◆ TASK ITEM ◆
An exact copy of the lines from the one containing "Screen dimensions: 354x259" to the end of the records below is required, and nothing else.

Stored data
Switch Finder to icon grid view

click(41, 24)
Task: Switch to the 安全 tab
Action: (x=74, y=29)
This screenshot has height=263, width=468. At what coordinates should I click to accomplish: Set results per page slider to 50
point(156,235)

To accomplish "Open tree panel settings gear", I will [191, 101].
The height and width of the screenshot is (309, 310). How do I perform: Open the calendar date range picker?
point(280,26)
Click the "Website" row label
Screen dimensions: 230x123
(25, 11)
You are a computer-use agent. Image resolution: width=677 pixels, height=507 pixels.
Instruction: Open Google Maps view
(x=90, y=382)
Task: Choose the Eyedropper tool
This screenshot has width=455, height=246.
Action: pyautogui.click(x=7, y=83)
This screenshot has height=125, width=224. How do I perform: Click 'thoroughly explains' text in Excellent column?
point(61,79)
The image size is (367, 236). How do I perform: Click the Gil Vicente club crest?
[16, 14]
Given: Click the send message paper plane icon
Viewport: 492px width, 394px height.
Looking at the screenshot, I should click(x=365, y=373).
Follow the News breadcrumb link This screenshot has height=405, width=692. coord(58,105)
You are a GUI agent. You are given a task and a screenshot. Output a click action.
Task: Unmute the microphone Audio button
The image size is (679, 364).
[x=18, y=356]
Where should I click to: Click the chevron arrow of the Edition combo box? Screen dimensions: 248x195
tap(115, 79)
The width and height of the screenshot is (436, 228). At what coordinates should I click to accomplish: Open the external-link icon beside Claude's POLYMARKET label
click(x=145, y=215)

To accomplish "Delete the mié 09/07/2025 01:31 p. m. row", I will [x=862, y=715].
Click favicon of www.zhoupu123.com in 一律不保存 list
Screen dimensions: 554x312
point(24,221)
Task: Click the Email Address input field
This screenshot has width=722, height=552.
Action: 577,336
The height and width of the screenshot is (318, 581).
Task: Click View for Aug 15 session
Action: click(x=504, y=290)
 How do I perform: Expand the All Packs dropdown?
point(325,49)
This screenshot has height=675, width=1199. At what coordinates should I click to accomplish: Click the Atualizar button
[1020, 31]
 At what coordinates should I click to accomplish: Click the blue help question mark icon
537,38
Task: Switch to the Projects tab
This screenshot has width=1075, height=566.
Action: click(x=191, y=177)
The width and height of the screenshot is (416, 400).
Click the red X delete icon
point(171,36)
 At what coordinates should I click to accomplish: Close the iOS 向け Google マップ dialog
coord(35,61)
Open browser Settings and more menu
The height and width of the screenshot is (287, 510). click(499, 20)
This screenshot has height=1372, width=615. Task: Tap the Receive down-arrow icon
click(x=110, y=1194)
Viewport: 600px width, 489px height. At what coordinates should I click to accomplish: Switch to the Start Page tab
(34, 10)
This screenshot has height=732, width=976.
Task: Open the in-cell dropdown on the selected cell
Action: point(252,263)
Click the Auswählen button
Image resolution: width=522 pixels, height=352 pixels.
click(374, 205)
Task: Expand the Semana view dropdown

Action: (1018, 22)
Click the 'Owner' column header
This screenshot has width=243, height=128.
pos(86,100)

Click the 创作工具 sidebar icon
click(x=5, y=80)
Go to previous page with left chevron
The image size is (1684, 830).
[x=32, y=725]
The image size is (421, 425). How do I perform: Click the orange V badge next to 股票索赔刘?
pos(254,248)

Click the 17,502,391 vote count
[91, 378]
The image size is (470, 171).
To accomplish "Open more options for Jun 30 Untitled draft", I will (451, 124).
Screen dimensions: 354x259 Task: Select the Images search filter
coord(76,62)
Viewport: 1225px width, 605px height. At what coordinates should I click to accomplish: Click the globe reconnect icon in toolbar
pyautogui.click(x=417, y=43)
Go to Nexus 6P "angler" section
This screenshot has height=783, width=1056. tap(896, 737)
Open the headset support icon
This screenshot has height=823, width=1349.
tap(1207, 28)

◆ COMPLETED EXERCISE ◆
Screen dimensions: 354x259 Task: Select the Images search filter
coord(76,62)
Viewport: 1225px width, 605px height. At what coordinates should I click to accomplish: Click the globe reconnect icon in toolbar
pyautogui.click(x=417, y=43)
Go to Nexus 6P "angler" section
This screenshot has height=783, width=1056. tap(896, 737)
Open the headset support icon
This screenshot has height=823, width=1349.
tap(1207, 28)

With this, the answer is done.